Актер рассказал REGIONS о любви к истории, трудностях передвижения автостопом, опасностях, подстерегавших его на дороге, когда он ехал на мотоцикле, и о том, почему ему нравится оказываться в неизвестных местах.
— Когда тебе нужно было попасть в театральное училище, а денег не было, ты добрался автостопом из Экибастуза до Москвы. В чем сложность таких передвижений и в чем прелесть?
— Мне тогда не казалось, что это сложно, что это какой-то неординарный поступок. Это было настолько естественно, что у меня даже не возникало мысли, что это сложно. Тут достаточно стандартная история. Тогда дальнобойщики с пониманием относились к автостопщикам. Например, передавали меня из рук в руки. Водитель приезжал на стоянку и сам ходил и узнавал по фурам. Говорил, к кому мне садиться, что он едет туда-то, закинет меня по пути. Это было абсолютно нормально. Все водилы понимали, что человек едет на учебу. Что у меня цель есть, что я не просто шляюсь туда-сюда, а еду в институт. Единственное, я не говорил, что поступаю в театралку. Мне казалось, что будет много встречных непонятных вопросов. Говорил, что еду в институт им. Баумана учиться на математика. На мой взгляд, это придавало значимости тому, почему я должен оказаться в Москве.
— Профессия артиста, в общем-то, предполагает частые путешествия, экспедиции в другие города или глухие места. Где нравилось, что нравится?
— Нравится оказываться там, где ты не ожидал, и когда возникает какое-нибудь слово, которое вызывает во мне трепет, например, сейчас пришел на пробу, а мне говорят: «Марокко», я отвечаю: «О, вы будете снимать в Марокко, я уже хочу. Я никогда там не был. Мне интересно поработать в Африке». Месяц снимался в Баку. Я благодарен судьбе и проекту, что оказался в этом городе, я там тоже никогда не был. И одно дело – отдыхать, просто прокатиться, а другое дело – месяц находиться в другой стране, ходить на работу каждый день пешком, строить свой маршрут, возвращаться домой, заходить в какие-то магазины, в уже любимые кафе, это замечательно. Алтай произвел на меня незабываемое впечатление, потому что фильм «Бешенство» снимали там зимой, в это время там очень красиво, величественно. И опять же, одно дело – приехать на лыжах покататься на три дня, а другое дело – мотаться туда на работу, прилетать, собирать свои вещи, ехать до Семинского перевала ночью, жить в домике с видом на большие красивые деревья, и выходить на работу вот в этой красоте.

*Сохраненные данные*:

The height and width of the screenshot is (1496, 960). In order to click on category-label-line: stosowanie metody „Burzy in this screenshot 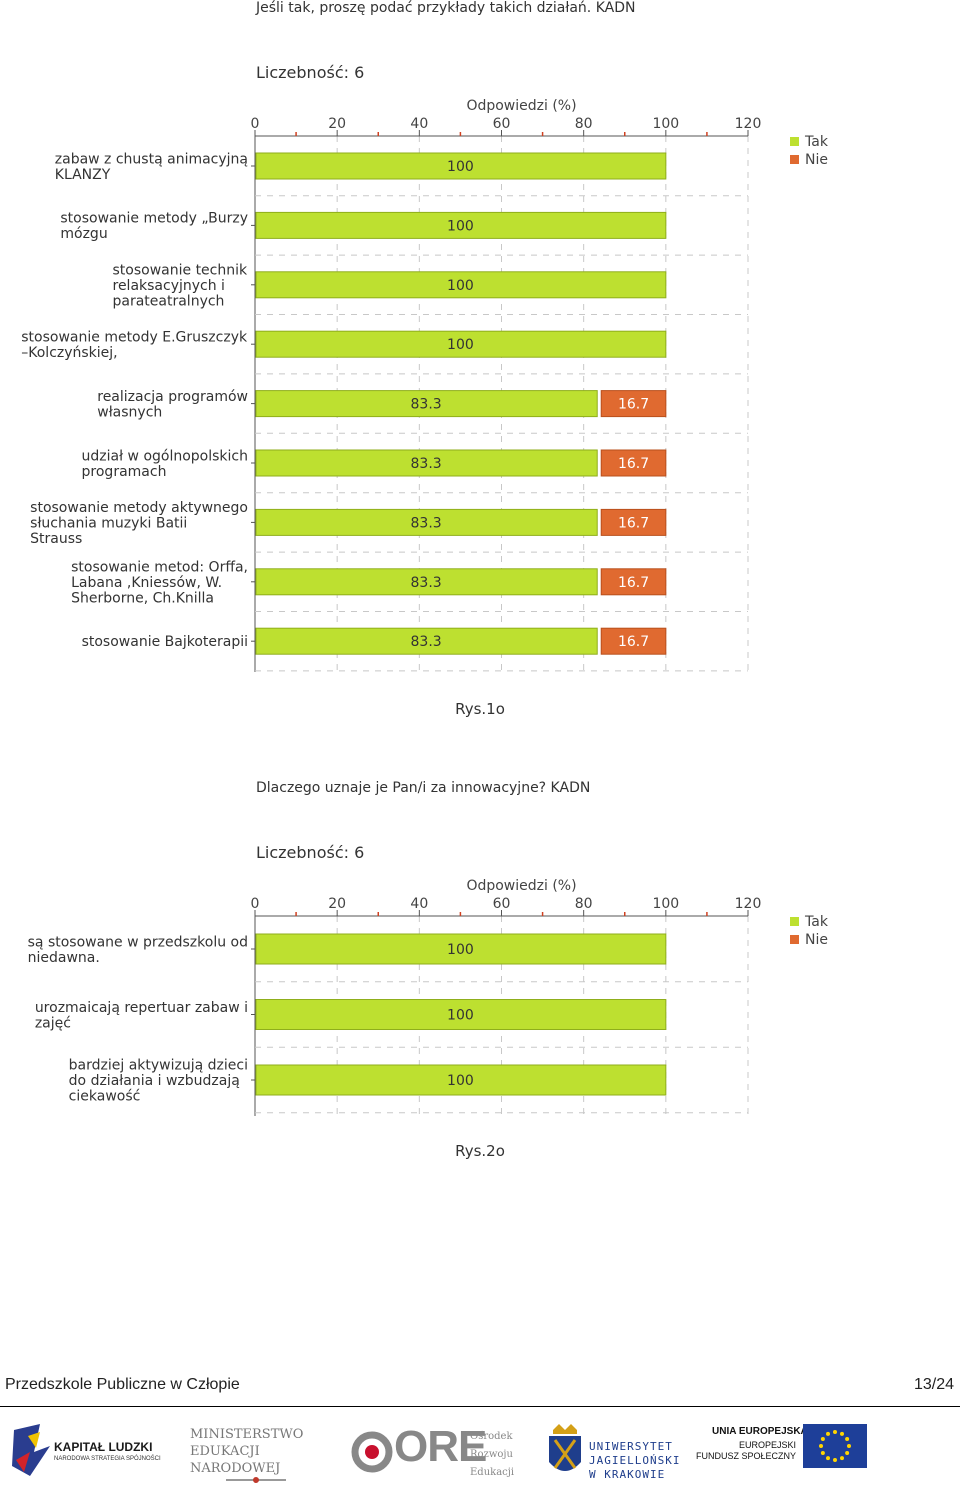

*Что требуется*: Выпишите все географические названия из интервью с актером в начальной форме и в порядке их первого появления.

*Ответ к задаче*: Экибастуз, Москва, Марокко, Африка, Баку, Алтай, Семинский перевал